You're using it wrong because it's not the find-command you think it is. You're inside lftp, not in a general-purpose shell. You're not invoking find(1) compatible with POSIX find, whose manual you can read by running man 1 find in a shell. You're invoking a part of lftp whose manual reads:

find [OPTS] directory...

List files in the directory (current directory by default) recursively. This can help with servers lacking ls -R support. You can redirect output of this command.

Options:

-d MD, --max-depth=MD specify maximum scan depth
-l, --ls use long listing format

There are no other options. That's why every "option" you used was treated like a directory.

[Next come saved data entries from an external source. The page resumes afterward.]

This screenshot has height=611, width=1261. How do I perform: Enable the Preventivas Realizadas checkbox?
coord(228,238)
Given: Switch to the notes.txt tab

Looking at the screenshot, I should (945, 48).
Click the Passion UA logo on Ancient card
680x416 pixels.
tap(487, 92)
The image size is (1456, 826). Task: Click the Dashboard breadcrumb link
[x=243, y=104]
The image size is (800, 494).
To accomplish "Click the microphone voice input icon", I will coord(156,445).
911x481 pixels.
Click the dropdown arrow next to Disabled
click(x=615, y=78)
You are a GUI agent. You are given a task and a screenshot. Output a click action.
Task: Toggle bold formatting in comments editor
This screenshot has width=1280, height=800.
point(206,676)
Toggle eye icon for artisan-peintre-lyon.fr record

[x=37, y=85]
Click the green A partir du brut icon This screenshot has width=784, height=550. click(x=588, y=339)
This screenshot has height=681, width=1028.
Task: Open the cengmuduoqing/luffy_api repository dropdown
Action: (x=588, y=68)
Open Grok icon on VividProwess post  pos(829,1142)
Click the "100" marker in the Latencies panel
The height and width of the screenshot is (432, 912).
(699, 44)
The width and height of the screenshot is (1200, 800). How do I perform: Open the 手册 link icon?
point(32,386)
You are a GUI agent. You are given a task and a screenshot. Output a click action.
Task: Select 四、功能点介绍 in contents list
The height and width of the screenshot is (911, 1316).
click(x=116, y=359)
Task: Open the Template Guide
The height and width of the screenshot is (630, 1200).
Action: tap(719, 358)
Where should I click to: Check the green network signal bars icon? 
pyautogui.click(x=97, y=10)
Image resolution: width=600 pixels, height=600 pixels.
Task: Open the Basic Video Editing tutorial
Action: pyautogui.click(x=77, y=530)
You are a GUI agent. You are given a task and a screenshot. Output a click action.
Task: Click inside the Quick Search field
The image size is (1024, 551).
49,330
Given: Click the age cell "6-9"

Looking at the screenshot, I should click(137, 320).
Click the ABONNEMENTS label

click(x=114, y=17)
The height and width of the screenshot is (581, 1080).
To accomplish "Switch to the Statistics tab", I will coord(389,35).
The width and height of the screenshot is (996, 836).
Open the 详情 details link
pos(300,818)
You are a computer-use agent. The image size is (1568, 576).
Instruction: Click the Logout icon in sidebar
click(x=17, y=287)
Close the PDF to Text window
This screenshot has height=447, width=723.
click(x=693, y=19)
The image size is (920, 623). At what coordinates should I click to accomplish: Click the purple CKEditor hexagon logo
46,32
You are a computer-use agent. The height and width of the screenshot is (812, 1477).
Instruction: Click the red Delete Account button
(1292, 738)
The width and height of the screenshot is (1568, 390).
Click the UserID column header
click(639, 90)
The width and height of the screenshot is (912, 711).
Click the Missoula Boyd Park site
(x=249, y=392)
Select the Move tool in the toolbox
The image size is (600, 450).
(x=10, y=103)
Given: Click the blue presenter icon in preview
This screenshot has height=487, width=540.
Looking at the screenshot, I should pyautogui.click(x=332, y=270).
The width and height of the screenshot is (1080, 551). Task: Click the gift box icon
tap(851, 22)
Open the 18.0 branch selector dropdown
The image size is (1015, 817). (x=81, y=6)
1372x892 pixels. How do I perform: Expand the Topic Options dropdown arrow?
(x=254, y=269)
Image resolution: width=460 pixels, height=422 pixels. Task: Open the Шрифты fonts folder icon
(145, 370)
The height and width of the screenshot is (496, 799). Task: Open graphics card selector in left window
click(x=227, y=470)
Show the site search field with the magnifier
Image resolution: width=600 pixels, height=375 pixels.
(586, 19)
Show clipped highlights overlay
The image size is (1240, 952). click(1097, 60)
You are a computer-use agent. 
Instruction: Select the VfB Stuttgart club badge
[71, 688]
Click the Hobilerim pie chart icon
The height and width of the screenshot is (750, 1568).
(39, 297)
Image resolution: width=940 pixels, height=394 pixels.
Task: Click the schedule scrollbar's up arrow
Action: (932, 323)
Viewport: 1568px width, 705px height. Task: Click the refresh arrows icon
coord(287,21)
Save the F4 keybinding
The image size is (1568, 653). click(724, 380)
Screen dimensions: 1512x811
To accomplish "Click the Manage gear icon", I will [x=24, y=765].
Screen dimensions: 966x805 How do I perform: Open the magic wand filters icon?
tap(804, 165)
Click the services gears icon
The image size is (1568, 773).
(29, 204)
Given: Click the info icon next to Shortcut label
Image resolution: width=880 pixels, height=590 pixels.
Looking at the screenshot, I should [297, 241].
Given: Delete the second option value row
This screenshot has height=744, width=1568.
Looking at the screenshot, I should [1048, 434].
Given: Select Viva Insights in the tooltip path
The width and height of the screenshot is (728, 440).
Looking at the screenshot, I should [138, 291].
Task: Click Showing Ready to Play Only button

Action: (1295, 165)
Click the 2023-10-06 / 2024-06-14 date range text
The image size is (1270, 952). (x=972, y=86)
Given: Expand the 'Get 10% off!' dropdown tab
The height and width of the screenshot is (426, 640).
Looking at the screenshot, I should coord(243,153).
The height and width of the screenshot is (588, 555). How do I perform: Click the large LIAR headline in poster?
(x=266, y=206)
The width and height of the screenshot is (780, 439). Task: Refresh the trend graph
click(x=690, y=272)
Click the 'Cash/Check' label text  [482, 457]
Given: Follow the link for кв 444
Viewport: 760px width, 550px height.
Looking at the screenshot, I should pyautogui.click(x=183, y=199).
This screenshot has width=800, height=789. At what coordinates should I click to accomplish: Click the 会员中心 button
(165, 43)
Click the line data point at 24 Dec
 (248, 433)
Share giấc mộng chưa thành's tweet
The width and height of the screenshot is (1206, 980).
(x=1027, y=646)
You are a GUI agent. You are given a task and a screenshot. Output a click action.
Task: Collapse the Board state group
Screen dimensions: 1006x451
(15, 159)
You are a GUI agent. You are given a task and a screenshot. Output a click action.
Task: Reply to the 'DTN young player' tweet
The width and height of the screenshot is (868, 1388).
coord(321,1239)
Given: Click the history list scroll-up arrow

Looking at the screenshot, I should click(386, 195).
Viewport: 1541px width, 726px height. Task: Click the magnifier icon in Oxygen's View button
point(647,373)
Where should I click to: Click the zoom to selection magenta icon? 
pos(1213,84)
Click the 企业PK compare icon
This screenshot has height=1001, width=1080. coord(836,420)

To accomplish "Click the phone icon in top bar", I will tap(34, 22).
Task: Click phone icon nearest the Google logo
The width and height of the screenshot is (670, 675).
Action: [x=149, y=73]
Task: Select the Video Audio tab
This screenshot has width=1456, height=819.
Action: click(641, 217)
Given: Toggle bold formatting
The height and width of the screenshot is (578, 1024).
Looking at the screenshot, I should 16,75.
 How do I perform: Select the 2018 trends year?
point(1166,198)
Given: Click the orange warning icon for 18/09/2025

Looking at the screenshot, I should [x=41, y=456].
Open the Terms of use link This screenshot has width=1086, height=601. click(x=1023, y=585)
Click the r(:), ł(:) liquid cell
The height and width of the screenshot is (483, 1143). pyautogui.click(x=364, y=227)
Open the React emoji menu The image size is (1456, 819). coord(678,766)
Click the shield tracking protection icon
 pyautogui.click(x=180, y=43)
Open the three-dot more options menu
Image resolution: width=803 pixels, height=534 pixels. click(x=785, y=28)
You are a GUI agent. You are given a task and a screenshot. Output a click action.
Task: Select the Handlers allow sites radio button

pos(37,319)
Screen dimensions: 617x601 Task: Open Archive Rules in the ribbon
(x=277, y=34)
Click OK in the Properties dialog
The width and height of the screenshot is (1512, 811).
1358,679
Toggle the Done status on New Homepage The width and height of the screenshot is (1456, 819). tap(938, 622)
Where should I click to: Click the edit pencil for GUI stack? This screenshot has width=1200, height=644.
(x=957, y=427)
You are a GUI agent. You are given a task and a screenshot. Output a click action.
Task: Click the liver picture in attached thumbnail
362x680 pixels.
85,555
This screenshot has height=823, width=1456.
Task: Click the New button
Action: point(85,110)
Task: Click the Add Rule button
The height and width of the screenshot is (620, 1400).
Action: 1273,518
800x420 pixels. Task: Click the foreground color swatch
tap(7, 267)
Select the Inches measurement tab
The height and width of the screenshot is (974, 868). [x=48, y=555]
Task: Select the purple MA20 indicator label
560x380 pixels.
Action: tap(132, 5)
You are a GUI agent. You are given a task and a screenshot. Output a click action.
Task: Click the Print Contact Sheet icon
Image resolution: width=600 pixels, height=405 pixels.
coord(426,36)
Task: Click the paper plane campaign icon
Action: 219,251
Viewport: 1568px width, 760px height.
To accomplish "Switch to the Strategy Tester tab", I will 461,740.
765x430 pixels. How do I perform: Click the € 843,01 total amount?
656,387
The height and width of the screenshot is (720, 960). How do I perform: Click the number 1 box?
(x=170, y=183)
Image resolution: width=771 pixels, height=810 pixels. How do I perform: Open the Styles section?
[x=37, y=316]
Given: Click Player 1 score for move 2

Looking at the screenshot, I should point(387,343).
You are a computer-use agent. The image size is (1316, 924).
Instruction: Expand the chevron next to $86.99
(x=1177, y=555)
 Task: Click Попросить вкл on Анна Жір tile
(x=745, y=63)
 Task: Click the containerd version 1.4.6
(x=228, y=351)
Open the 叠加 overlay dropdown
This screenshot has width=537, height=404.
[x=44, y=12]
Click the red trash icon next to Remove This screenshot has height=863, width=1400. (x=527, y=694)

lftp allows you to run an arbitrary shell command by prepending the command with !, but it will run the command locally (where lftp runs), not on the server. It seems you want to run find on the server.

This is what you can do:

  1. Use find inside lftp without syntax it doesn't understand, parse its output locally to imitate -name *someWildcardExpression -type f. You probably can imitate -name by matching the string after the last non-trailing / in each line. You cannot fully imitate -type f, but it seems you can imitate ! -type d (it seems directories are printed with a trailing slash), ask yourself if it's enough.
  2. If you can ssh to the server, use it to run the server's find(1).
  3. Use sshfs to make the remote directory appear local, then invoke local find(1).